§ **Material supplied**:

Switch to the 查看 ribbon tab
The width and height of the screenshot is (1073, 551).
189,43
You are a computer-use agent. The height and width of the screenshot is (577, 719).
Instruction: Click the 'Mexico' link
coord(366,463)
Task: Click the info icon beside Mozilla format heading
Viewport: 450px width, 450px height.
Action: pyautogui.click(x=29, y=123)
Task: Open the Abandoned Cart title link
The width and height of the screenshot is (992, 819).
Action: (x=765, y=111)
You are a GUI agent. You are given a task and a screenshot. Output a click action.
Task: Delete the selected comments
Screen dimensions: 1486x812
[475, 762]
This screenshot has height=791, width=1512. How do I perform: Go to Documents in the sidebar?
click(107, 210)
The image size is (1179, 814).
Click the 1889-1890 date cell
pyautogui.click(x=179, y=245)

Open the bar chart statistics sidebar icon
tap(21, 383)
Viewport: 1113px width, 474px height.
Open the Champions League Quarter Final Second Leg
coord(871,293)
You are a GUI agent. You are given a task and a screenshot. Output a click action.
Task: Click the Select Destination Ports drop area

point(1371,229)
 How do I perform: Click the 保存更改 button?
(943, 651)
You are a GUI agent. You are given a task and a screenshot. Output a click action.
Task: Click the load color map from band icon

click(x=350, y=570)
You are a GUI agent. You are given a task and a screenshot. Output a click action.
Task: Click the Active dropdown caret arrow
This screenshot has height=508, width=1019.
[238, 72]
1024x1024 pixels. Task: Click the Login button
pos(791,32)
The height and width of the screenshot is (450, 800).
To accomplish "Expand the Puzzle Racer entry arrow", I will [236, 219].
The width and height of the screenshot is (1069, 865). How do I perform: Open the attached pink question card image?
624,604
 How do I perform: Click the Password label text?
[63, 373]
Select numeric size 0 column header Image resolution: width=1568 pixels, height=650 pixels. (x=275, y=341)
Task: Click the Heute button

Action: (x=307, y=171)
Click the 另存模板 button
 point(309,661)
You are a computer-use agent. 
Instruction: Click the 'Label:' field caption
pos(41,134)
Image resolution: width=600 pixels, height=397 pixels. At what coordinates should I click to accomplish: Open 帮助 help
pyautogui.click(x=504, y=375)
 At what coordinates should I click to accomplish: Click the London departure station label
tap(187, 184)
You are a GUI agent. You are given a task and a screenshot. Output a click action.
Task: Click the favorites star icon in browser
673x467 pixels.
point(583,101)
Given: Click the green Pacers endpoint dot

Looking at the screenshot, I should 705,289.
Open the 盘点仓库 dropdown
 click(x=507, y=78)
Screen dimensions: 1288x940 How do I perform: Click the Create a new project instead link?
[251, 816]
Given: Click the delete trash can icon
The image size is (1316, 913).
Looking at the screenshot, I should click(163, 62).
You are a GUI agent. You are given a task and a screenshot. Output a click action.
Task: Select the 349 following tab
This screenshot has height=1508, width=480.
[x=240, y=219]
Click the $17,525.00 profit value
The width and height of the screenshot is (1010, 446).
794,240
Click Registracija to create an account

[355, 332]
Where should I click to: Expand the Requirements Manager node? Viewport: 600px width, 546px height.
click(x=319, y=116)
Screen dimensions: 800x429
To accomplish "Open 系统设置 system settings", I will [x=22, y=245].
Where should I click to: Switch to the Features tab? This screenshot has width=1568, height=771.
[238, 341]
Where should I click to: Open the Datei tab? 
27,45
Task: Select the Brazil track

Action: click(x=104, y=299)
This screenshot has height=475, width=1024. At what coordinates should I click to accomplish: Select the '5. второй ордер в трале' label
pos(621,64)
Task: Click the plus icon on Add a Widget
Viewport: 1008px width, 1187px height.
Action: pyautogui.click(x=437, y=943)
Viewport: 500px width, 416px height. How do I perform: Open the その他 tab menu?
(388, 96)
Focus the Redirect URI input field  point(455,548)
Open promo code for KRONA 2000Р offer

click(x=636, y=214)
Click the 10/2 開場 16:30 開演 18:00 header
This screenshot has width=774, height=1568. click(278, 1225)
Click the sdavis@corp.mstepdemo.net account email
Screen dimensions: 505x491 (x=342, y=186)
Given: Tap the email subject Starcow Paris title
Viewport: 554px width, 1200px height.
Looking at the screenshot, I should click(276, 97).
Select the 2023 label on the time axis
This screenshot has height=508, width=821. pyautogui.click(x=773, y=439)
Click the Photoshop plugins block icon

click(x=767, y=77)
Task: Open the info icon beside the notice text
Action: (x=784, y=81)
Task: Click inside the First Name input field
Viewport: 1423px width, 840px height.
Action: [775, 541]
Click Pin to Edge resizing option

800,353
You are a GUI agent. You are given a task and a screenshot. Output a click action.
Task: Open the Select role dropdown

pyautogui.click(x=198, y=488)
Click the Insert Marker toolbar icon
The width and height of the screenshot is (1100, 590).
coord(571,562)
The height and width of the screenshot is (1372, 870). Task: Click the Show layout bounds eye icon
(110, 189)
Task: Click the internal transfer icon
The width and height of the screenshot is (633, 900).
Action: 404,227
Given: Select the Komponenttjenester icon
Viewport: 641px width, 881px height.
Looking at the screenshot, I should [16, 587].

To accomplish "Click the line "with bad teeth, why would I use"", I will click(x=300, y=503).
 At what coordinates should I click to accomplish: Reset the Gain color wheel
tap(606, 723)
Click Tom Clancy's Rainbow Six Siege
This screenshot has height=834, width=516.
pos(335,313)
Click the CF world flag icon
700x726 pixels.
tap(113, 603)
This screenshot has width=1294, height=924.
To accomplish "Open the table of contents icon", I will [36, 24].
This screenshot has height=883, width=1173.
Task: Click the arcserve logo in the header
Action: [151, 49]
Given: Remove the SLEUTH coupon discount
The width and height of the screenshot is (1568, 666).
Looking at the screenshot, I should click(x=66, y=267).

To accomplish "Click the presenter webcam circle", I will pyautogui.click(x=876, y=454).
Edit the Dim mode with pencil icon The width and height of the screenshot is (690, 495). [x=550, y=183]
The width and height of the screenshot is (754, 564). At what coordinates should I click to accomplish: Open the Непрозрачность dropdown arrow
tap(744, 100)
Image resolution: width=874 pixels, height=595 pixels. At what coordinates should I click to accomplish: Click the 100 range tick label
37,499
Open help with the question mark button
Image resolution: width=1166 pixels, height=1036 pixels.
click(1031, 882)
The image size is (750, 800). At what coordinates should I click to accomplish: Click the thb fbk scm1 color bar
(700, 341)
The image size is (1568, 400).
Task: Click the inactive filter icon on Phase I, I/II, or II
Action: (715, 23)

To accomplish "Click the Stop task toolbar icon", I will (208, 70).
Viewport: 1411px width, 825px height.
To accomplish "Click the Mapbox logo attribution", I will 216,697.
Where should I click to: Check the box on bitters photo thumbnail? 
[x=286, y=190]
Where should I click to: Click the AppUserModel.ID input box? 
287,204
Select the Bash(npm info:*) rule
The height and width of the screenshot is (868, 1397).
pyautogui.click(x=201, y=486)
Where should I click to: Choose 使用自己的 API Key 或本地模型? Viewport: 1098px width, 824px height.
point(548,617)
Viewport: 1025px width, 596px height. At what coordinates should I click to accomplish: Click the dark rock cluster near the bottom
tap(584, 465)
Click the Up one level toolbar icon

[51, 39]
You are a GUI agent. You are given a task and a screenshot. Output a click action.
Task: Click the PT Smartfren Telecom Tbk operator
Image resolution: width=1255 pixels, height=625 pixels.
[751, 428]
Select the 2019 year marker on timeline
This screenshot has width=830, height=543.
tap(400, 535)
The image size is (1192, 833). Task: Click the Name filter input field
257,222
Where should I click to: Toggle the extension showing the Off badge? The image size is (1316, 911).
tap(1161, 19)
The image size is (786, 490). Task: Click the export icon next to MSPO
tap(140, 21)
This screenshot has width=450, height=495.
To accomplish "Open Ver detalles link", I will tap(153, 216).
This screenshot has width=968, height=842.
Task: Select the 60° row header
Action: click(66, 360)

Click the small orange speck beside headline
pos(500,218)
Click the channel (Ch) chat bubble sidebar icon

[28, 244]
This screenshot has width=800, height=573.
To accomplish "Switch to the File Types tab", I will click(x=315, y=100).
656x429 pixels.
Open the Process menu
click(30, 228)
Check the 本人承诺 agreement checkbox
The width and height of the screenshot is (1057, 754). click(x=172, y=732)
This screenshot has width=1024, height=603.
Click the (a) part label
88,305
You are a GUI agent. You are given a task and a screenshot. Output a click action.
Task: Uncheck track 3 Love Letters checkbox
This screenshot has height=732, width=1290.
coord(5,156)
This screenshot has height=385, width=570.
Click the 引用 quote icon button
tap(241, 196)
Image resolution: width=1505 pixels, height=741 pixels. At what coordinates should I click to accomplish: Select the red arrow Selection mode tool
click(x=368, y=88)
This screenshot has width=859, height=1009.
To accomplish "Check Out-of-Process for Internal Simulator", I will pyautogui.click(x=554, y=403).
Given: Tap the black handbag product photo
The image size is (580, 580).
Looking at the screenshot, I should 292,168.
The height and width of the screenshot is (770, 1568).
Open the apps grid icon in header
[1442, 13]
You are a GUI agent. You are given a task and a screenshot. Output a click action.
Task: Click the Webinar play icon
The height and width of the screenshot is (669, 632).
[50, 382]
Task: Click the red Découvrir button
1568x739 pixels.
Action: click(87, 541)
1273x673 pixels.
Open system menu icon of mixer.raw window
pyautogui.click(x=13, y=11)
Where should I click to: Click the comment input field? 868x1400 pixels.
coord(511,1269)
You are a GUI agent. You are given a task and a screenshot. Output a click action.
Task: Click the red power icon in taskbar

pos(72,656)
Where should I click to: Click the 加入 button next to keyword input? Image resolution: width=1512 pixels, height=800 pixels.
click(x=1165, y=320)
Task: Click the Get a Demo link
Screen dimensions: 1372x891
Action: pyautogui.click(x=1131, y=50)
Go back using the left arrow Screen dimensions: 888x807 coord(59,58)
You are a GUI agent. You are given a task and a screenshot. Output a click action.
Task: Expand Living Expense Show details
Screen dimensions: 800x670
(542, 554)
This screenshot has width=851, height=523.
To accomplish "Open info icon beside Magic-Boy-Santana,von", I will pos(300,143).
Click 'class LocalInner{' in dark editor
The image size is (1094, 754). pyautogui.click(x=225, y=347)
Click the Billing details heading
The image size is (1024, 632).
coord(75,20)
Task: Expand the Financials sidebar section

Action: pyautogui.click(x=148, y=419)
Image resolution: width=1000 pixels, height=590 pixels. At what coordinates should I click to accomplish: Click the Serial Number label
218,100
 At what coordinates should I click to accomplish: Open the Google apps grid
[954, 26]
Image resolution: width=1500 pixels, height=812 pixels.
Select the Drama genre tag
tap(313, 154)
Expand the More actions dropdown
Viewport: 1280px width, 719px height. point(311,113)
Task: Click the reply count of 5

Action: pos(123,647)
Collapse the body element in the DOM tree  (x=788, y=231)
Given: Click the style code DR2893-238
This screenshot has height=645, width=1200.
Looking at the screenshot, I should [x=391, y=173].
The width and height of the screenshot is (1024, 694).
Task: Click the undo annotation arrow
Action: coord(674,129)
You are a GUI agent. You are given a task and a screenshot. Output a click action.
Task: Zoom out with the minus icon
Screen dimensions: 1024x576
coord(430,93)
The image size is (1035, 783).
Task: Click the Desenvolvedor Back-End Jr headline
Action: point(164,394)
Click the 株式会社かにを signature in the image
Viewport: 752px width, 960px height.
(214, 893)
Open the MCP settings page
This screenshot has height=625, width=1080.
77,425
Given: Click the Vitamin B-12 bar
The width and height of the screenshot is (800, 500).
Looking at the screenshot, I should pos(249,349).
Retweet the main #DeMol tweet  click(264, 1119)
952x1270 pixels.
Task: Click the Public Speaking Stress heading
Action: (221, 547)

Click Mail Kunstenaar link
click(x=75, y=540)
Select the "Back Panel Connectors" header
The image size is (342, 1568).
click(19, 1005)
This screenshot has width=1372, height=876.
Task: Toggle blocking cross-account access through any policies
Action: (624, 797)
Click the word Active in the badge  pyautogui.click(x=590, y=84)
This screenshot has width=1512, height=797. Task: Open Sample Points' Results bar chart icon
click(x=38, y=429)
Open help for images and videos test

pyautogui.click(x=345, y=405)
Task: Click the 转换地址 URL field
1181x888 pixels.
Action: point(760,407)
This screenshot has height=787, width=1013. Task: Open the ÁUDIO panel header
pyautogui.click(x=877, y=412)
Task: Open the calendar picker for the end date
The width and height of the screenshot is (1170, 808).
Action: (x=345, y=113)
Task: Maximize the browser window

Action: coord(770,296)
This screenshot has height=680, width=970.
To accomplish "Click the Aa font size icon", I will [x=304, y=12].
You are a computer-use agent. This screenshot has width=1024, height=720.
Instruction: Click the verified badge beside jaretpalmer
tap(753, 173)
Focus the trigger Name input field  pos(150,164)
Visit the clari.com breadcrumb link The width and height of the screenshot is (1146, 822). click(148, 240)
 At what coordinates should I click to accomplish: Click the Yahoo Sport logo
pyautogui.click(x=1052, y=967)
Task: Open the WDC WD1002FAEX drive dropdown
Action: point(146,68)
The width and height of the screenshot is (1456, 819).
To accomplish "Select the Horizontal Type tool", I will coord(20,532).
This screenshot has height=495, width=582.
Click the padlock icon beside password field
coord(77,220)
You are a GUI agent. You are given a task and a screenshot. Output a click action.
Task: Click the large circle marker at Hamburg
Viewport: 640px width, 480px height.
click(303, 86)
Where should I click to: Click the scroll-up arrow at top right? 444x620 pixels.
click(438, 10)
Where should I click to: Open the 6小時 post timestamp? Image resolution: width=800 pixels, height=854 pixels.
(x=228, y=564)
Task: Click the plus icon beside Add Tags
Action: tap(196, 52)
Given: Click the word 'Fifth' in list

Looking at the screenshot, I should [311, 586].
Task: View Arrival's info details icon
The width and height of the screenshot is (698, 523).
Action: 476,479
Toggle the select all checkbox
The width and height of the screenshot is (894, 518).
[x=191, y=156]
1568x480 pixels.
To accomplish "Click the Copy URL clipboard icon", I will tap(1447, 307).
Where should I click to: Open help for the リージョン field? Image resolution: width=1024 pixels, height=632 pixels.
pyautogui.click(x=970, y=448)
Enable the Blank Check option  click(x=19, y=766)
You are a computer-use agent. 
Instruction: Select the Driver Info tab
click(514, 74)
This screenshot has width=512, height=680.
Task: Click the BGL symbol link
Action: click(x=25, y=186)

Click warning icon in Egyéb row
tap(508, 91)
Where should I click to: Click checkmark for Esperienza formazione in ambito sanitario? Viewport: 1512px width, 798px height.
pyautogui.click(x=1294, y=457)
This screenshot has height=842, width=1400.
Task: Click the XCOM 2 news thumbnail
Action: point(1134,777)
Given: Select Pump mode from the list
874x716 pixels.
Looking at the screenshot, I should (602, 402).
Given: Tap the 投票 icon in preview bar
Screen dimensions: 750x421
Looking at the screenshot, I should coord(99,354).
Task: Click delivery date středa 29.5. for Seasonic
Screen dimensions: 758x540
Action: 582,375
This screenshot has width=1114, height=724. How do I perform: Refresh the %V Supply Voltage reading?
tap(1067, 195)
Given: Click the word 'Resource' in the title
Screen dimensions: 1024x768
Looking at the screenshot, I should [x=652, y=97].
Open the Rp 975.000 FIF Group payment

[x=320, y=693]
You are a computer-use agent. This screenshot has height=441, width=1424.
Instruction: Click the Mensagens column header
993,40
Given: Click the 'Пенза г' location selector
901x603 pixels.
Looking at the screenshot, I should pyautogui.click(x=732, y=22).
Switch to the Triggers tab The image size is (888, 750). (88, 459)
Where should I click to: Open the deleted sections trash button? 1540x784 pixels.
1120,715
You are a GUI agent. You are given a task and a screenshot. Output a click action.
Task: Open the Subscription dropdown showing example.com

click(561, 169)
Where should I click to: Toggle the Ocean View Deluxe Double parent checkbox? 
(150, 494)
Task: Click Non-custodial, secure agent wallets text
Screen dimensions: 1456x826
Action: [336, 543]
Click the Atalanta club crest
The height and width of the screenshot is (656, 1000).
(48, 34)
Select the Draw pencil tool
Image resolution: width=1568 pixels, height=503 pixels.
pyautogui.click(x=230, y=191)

§ **What to do**:
Write out exactly the lines above between the line with "Select the Drama genre tag" and the line with "has width=1024, height=720.", inclusive, and nothing beyond them.

§ **Response area**:
Select the Drama genre tag
tap(313, 154)
Expand the More actions dropdown
Viewport: 1280px width, 719px height. point(311,113)
Task: Click the reply count of 5

Action: pos(123,647)
Collapse the body element in the DOM tree  (x=788, y=231)
Given: Click the style code DR2893-238
This screenshot has height=645, width=1200.
Looking at the screenshot, I should [x=391, y=173].
The width and height of the screenshot is (1024, 694).
Task: Click the undo annotation arrow
Action: coord(674,129)
You are a GUI agent. You are given a task and a screenshot. Output a click action.
Task: Zoom out with the minus icon
Screen dimensions: 1024x576
coord(430,93)
The image size is (1035, 783).
Task: Click the Desenvolvedor Back-End Jr headline
Action: point(164,394)
Click the 株式会社かにを signature in the image
Viewport: 752px width, 960px height.
(214, 893)
Open the MCP settings page
This screenshot has height=625, width=1080.
77,425
Given: Click the Vitamin B-12 bar
The width and height of the screenshot is (800, 500).
Looking at the screenshot, I should pos(249,349).
Retweet the main #DeMol tweet  click(264, 1119)
952x1270 pixels.
Task: Click the Public Speaking Stress heading
Action: (221, 547)

Click Mail Kunstenaar link
click(x=75, y=540)
Select the "Back Panel Connectors" header
The image size is (342, 1568).
click(19, 1005)
This screenshot has width=1372, height=876.
Task: Toggle blocking cross-account access through any policies
Action: (624, 797)
Click the word Active in the badge  pyautogui.click(x=590, y=84)
This screenshot has width=1512, height=797. Task: Open Sample Points' Results bar chart icon
click(x=38, y=429)
Open help for images and videos test

pyautogui.click(x=345, y=405)
Task: Click the 转换地址 URL field
1181x888 pixels.
Action: point(760,407)
This screenshot has height=787, width=1013. Task: Open the ÁUDIO panel header
pyautogui.click(x=877, y=412)
Task: Open the calendar picker for the end date
The width and height of the screenshot is (1170, 808).
Action: (x=345, y=113)
Task: Maximize the browser window

Action: coord(770,296)
This screenshot has height=680, width=970.
To accomplish "Click the Aa font size icon", I will [x=304, y=12].
You are a computer-use agent. This screenshot has width=1024, height=720.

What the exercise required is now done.